Michael Felgate

Personal information
- Full name: Michael Peter Felgate
- Date of birth: 1 April 1991 (age 33)
- Place of birth: Eastbourne, England
- Position(s): Defender

Senior career*
- Years: Team / Apps / (Gls)
- 2008–2010: Enosis Neon Paralimni / 7 / (0)
- 2009–2010: → Alki Larnaca (loan)
- 2010–2016: Ayia Napa / 83 / (5)
- 2016–2017: Enosis Neon Paralimni / 17 / (0)
- 2017–2019: Anagennisi Deryneia / 48 / (3)
- 2019–2020: ASIL Lysi / 11 / (1)
- 2020–2021: Digenis Akritas Morphou / 20 / (0)
- 2021–2023: Anagennisi Deryneia / 48 / (5)

= Michael Felgate =

English footballer

Michael Peter Felgate (born 1 April 1991) is an English footballer who plays as a defender.

==Career==
On 2 September 2012, Felgate made his debut for Ayia Napa in the Cypriot First Division, playing the full match in a 5-0 loss to Omonia Nicosia.

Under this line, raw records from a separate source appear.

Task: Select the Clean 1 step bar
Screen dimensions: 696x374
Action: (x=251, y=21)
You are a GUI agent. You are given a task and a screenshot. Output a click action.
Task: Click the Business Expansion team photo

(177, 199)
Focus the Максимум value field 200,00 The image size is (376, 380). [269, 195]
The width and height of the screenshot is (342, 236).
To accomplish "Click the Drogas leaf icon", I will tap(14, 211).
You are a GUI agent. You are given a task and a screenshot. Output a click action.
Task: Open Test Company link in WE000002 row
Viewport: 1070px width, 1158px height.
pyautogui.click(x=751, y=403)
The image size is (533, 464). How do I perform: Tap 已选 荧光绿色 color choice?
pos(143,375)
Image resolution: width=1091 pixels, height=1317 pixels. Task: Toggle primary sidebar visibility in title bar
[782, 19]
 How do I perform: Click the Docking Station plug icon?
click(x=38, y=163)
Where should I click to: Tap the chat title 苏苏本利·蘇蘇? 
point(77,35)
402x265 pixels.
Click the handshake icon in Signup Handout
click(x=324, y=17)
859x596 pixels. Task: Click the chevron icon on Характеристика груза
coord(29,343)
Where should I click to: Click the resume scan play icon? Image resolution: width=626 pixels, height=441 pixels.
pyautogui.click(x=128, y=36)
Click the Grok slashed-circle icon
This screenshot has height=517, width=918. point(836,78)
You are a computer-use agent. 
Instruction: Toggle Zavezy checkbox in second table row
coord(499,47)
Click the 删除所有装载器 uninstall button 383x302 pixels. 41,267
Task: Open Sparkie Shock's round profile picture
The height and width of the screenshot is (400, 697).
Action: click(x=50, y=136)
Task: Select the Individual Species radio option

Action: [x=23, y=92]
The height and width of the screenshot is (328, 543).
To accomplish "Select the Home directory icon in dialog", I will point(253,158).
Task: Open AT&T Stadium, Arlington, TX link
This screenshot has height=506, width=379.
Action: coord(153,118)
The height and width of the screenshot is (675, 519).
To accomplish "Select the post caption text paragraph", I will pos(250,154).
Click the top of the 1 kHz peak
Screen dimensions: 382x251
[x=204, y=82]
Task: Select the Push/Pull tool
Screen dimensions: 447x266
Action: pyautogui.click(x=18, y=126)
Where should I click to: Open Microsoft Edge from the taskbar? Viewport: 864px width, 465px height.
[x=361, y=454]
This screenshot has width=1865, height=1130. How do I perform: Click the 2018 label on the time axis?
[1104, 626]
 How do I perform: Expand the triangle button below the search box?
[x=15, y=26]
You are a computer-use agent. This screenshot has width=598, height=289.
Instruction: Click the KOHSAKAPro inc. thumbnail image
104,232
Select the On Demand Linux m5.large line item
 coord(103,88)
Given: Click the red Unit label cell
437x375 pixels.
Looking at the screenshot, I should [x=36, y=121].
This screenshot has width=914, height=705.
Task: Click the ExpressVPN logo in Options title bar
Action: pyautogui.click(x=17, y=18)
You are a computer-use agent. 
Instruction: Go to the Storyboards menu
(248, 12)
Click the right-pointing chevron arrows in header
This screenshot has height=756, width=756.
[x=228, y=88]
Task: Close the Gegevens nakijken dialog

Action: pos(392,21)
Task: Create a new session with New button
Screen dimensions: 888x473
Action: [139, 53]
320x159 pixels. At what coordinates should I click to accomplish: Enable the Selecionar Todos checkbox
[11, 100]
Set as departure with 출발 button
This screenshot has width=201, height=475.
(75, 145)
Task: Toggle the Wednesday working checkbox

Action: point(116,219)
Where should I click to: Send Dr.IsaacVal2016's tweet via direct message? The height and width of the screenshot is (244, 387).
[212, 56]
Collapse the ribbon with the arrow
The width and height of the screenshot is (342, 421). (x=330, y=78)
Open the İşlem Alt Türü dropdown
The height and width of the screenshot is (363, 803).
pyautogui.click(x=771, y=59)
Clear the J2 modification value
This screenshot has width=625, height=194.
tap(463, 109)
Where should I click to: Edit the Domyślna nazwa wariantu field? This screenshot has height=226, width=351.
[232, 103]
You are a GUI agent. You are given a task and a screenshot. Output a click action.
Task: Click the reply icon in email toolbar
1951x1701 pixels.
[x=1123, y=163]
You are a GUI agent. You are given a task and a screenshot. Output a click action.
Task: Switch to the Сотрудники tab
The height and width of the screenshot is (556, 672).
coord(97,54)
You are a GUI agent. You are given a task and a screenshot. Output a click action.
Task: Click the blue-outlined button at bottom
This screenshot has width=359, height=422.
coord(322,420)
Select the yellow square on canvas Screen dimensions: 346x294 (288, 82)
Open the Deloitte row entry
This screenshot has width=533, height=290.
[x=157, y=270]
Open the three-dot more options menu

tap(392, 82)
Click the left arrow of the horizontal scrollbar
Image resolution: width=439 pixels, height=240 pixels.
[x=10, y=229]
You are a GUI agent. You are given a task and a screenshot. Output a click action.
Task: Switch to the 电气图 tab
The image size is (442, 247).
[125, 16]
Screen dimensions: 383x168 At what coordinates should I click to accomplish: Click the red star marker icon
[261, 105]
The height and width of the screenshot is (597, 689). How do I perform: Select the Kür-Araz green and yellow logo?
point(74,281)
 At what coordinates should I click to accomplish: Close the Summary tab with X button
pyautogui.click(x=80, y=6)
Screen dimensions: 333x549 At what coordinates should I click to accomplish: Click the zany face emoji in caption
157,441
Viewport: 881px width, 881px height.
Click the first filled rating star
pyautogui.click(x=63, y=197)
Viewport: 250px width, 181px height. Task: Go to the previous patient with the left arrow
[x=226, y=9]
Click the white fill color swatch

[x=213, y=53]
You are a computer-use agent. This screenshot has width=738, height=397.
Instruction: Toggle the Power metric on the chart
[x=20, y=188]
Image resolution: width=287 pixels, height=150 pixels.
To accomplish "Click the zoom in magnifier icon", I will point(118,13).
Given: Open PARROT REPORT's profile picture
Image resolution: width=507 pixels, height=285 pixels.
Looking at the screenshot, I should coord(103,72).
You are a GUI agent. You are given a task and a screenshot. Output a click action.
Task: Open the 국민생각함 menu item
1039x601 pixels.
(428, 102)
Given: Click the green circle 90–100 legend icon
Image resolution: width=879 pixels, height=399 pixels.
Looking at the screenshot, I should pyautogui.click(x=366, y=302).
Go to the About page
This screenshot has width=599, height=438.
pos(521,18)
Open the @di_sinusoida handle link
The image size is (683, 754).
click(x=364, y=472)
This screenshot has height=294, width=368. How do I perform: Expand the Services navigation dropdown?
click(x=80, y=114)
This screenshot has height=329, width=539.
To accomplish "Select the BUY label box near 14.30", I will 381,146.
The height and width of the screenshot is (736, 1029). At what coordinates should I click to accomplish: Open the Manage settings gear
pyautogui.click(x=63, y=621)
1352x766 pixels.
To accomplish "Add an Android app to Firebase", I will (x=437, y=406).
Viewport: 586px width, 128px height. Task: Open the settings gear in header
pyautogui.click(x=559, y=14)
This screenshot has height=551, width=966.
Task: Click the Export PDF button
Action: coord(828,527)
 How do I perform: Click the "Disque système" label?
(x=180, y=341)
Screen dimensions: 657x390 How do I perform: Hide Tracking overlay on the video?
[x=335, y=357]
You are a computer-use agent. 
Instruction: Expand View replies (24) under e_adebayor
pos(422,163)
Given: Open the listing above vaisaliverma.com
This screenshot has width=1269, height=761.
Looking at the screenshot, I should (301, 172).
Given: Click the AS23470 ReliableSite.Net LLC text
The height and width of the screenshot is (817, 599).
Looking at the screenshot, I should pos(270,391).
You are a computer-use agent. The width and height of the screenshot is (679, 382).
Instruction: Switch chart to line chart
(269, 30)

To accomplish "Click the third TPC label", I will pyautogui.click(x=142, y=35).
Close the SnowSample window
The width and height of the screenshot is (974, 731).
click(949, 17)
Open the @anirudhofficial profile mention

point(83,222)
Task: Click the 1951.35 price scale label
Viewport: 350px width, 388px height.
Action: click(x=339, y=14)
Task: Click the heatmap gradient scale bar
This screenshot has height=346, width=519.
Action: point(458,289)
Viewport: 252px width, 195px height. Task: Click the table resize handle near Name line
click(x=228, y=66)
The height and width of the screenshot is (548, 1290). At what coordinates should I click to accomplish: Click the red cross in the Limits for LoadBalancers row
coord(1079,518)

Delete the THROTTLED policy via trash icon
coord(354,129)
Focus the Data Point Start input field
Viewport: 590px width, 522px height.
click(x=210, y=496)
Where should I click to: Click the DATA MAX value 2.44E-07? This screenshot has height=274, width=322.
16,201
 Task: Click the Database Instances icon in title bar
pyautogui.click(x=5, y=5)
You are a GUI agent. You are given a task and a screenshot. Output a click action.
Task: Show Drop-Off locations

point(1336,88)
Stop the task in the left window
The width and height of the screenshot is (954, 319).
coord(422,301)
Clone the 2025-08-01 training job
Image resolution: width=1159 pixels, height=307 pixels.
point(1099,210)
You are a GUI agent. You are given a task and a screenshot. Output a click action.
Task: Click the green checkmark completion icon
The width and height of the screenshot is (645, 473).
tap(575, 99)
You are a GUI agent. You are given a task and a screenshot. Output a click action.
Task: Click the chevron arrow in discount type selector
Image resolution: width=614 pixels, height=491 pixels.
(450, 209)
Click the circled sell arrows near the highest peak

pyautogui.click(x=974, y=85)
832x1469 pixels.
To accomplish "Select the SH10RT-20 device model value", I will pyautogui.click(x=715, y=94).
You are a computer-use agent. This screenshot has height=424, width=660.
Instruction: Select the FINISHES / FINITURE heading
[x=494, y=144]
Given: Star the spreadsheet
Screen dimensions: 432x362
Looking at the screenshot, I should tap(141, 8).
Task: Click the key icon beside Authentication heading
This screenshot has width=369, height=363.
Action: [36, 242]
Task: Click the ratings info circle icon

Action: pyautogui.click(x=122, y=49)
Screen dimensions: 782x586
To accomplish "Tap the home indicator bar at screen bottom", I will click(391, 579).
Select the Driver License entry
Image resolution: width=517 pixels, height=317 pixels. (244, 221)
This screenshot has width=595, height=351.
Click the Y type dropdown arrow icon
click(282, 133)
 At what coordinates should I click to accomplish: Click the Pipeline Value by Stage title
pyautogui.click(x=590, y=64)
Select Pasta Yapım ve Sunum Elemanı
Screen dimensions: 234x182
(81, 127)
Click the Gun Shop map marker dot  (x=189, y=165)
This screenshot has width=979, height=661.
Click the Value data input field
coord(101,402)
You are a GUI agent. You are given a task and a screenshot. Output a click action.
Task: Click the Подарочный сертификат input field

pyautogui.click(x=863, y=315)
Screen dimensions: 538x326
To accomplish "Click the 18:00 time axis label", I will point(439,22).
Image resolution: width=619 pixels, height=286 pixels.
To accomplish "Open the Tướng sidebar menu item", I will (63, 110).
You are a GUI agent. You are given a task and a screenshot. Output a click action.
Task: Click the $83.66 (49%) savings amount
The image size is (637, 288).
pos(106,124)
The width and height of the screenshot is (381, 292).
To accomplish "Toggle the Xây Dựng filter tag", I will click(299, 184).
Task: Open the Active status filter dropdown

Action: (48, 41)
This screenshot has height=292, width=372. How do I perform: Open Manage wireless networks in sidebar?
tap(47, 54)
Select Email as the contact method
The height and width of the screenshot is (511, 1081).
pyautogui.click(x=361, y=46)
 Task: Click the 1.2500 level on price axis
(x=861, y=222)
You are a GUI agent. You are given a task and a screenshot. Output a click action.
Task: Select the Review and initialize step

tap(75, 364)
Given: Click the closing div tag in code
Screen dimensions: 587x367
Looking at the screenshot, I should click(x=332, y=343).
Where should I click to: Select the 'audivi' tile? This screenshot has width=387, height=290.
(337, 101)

Ahead of the 2019/20 season, Felgate joined ASIL Lysi. He joined Digenis Akritas Morphou for the 2020-21 season before returning to Anagennisi Deryneia.

==Personal life==
Felgate lived in England before moving to Cyprus at a young age. He has expressed a desire to represent the Cyprus national football team.